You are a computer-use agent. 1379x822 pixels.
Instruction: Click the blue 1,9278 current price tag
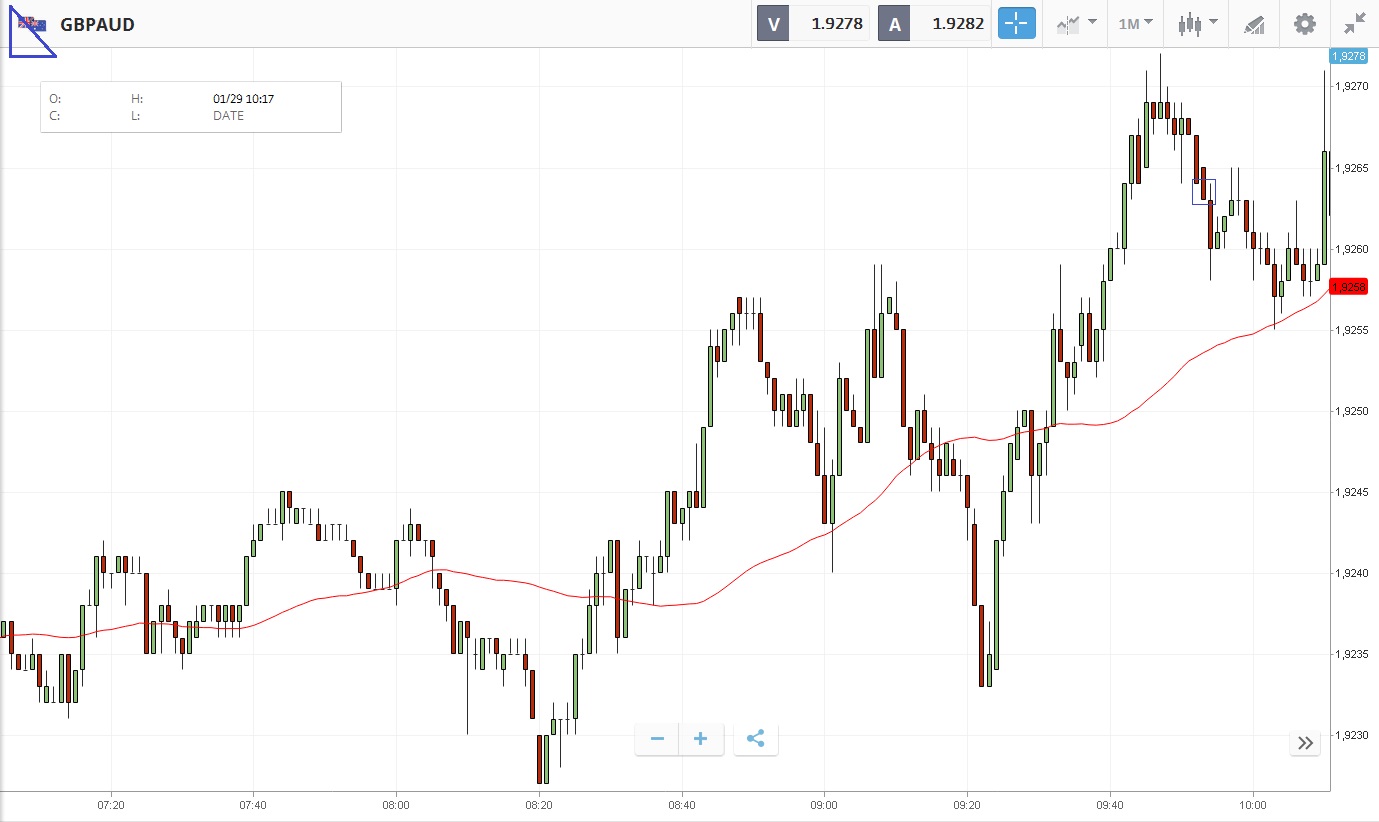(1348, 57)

...

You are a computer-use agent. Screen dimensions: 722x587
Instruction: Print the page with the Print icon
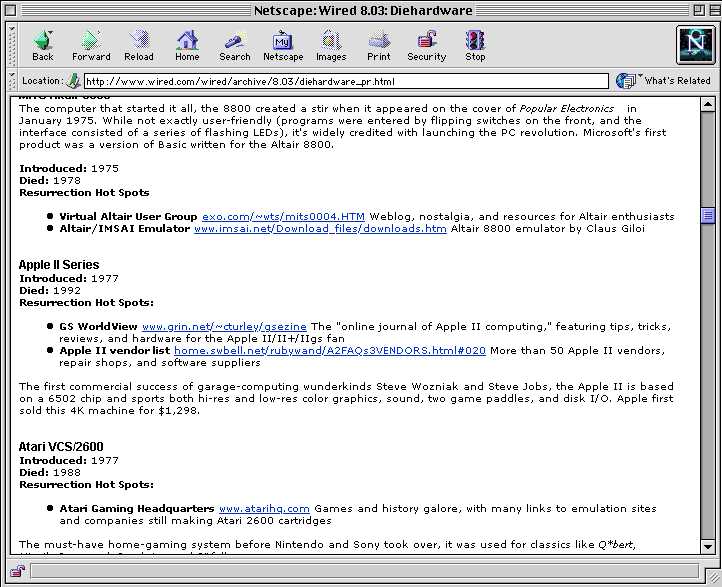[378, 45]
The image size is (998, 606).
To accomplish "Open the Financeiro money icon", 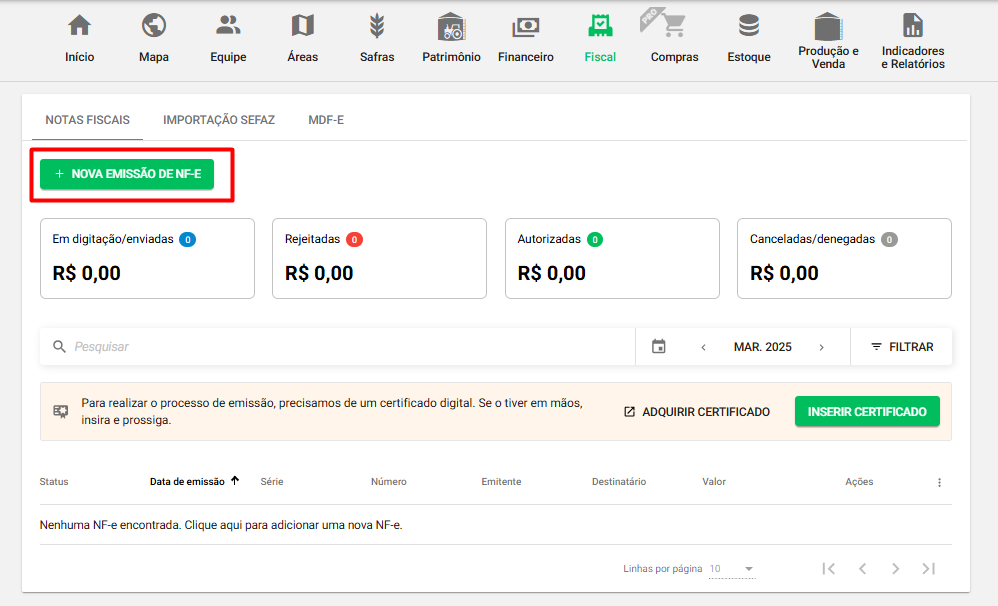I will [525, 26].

_EXERCISE OBJECTIVE_
The string "computer" marks the lines to copy; report each of them from the data above.

_ANSWER TO THIS EXERCISE_
You are a computer-use agent. 1379x822 pixels.
You are a computer-use agent. Screen dimensions: 722x587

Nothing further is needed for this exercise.